Let $\{x_1,\dots,x_r\}$ be an independent subset of a $p$-primary abelian group $G$. If $pz_i=x_i$ , then $\{z_1,\dots,z_r\}$ is independent.

Question

A set $\{x_1,\dots,x_r\}$ of nonzero elements in an abelian group is independent if, whenver there are integers $m_1,\dots,m_r$ with $\sum_{i=1}^r m_ix_i=0$, then each $m_ix_i=0$.

Let $\{x_1,\dots,x_r\}$ be an independent subset of a $p$-primary abelian group $G$. If $\{z_1,\dots,z_r\}\subset G$, where $pz_i=x_i$ for all $i$, then $\{z_1,\dots,z_r\}$ is independent.

Suppose $\sum k_iz_i=0$. Clearly, $\sum pk_iz_i=0$.
Hence $\sum k_ix_i=0$ and by the assumption $k_ix_i=0$.
Substituting $pz_i=x_i$ we get $pk_iz_i=0$.

For simplicity, here I write $pkz=0$.
Since $z$ and $x$ are nonzero, assume $|z|=p^m$ where $m\geq2$.
If $p^m \mid k$, we are done.

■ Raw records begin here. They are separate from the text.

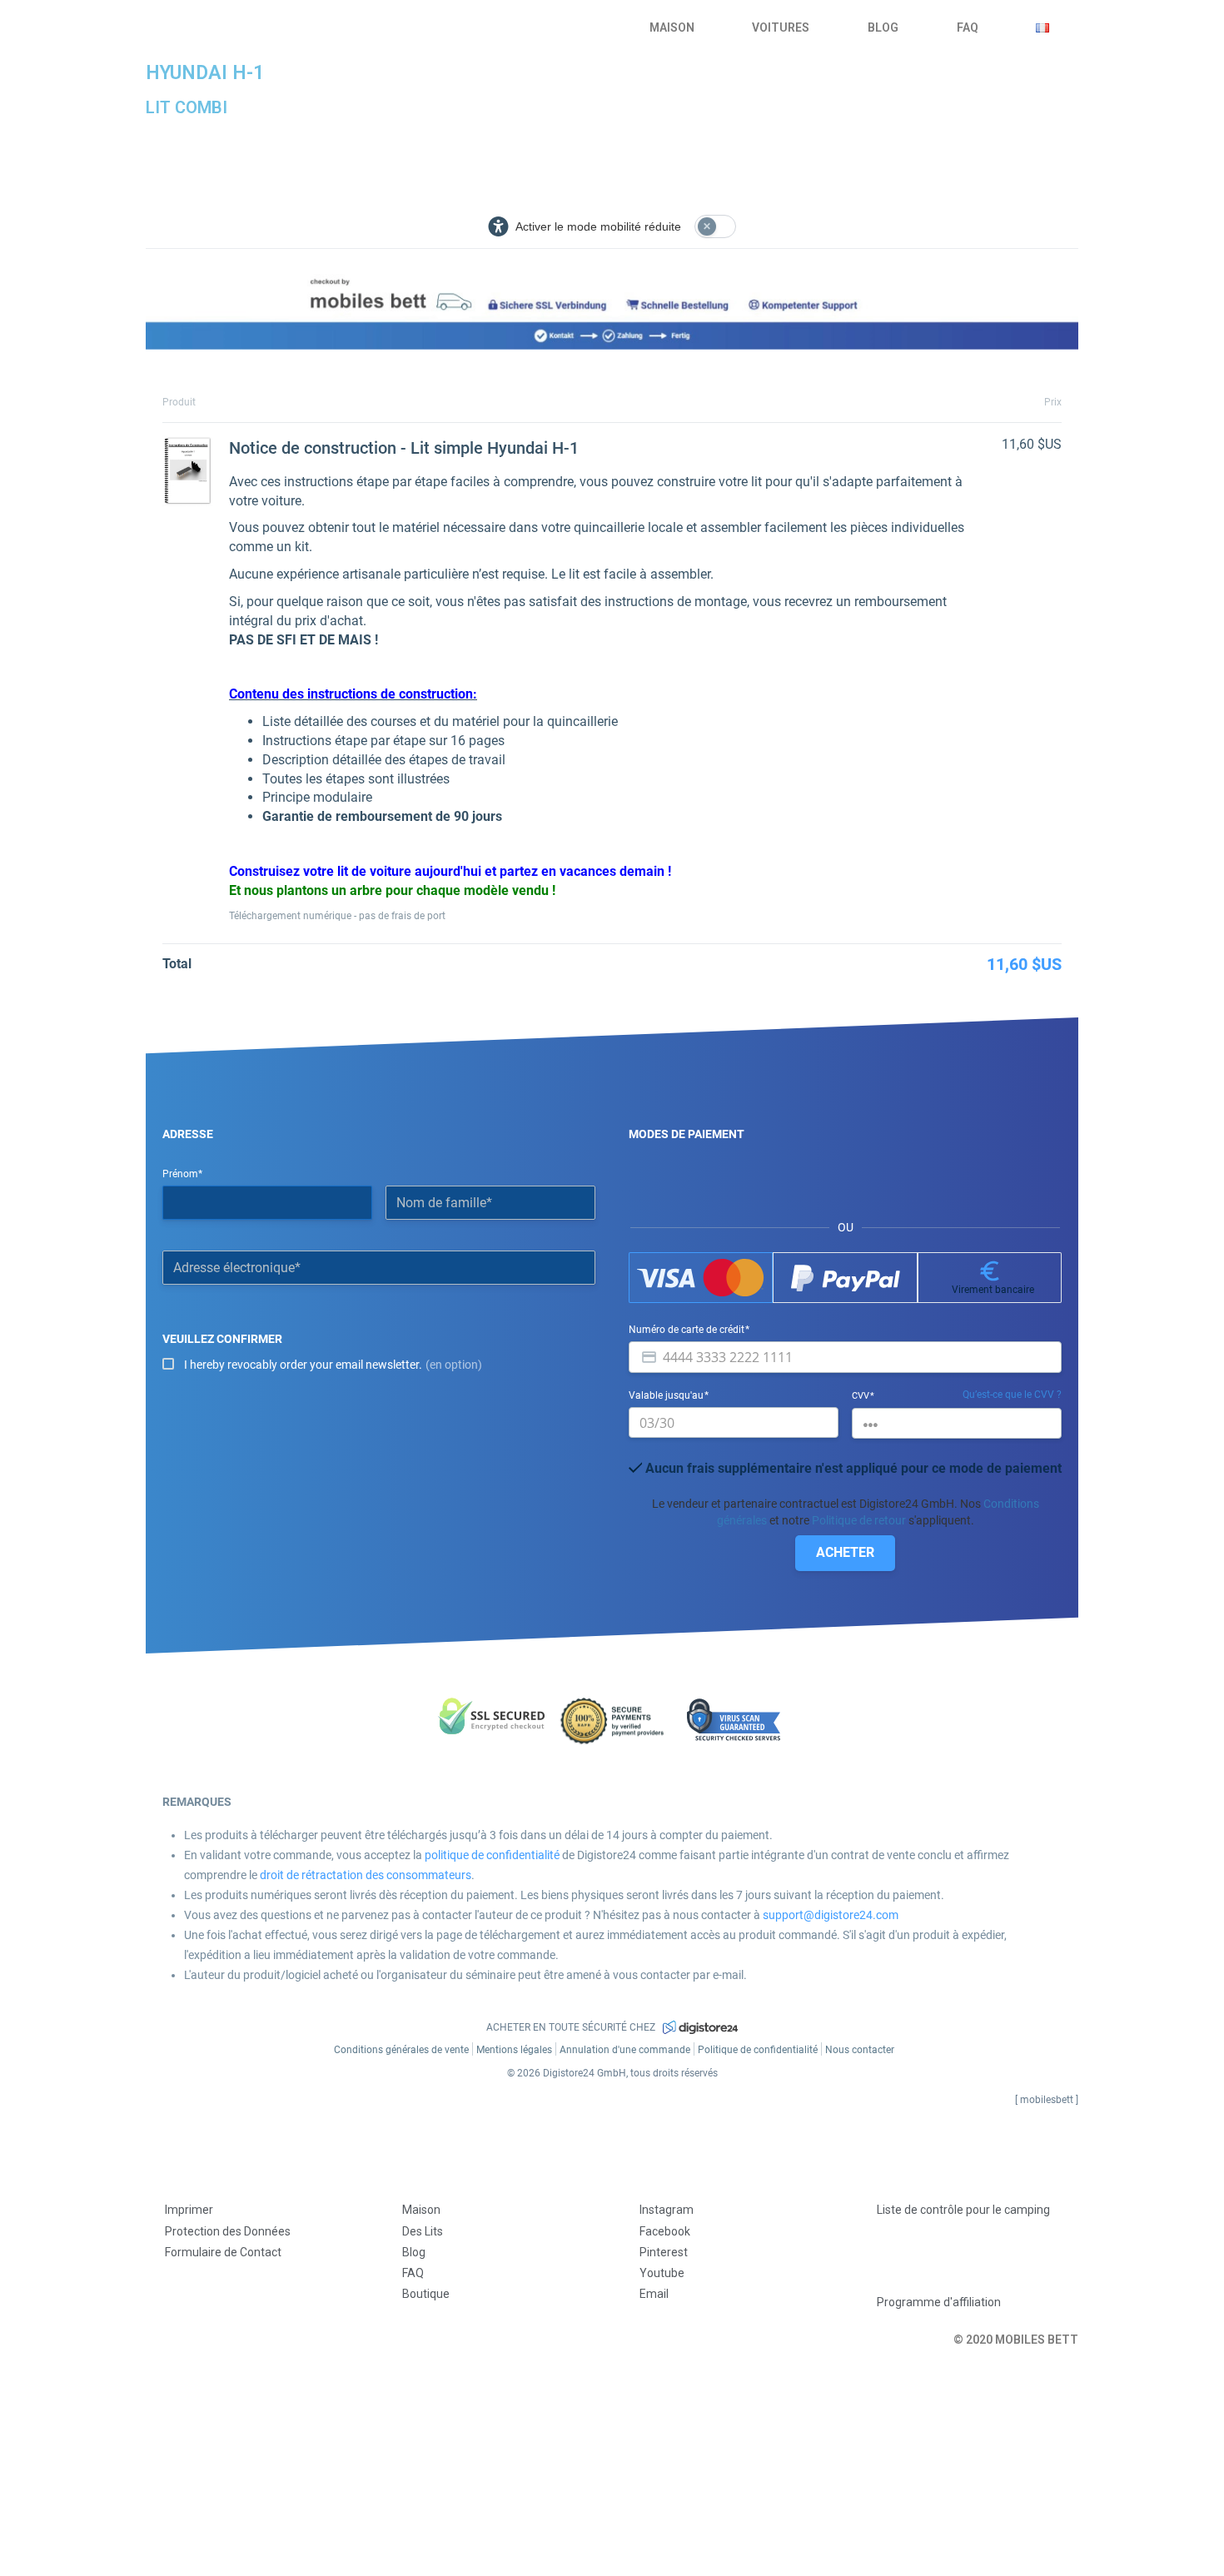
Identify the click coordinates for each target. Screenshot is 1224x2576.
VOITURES (780, 27)
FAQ (967, 27)
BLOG (883, 27)
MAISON (671, 27)
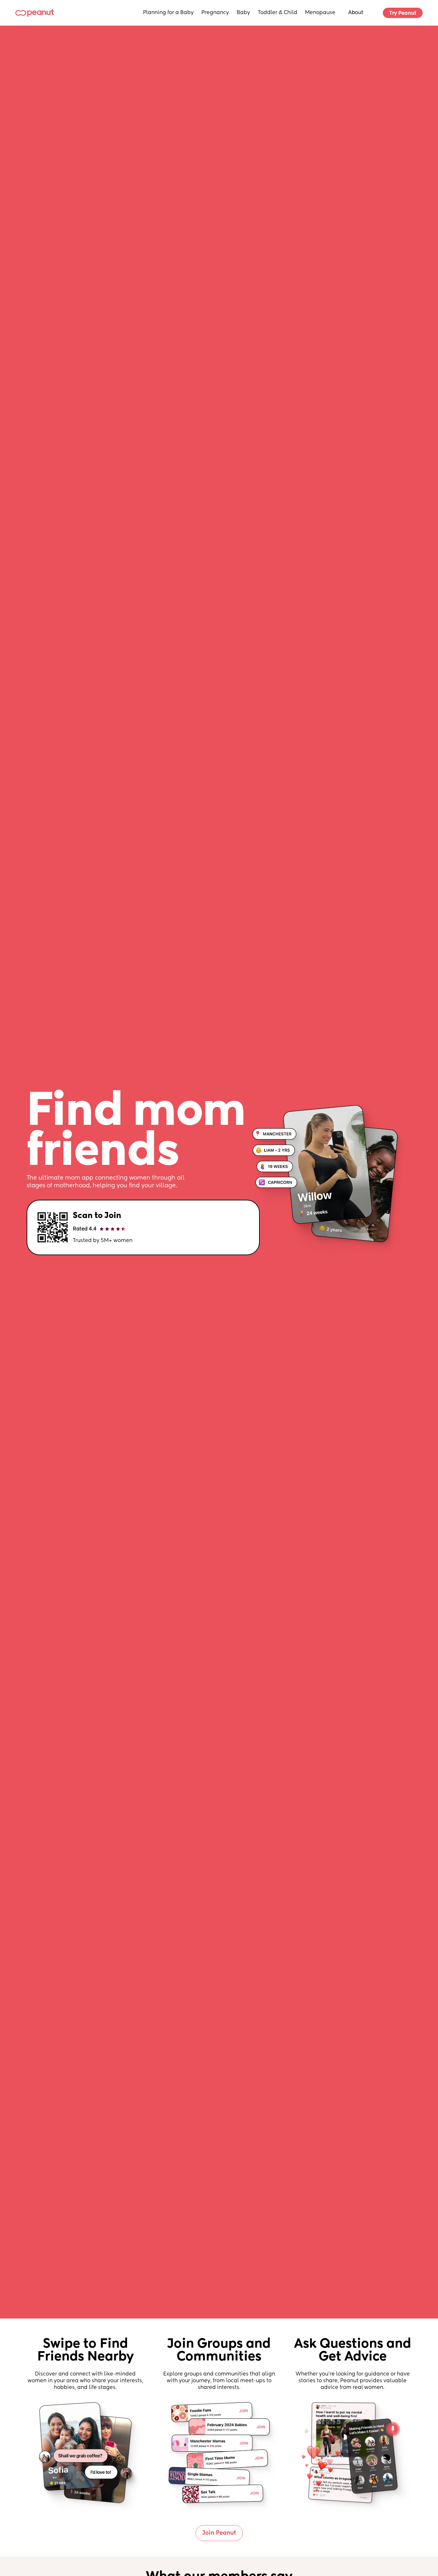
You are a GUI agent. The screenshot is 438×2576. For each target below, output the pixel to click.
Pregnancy (215, 12)
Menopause (320, 12)
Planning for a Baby (168, 12)
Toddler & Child (277, 12)
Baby (243, 12)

Suppose $p^m\not\mid k$. Note that $p^m\mid pk$.
This means that $p^{m-1}\mid k$. Write $k=lp^{m-1}$ where $(l,p)=1$.
So far I can't get any contradiction to show that $l$ is divisible by $p$.

Answer 1

Good job so far. You reached the conclusion that all the $k_i$s are multiples of $p$ (because $m\ge2$). Now step back and rethink about the relation $$ 0=\sum_i k_iz_i=\sum_i (k_i/p)x_i. $$ What can you conclude now?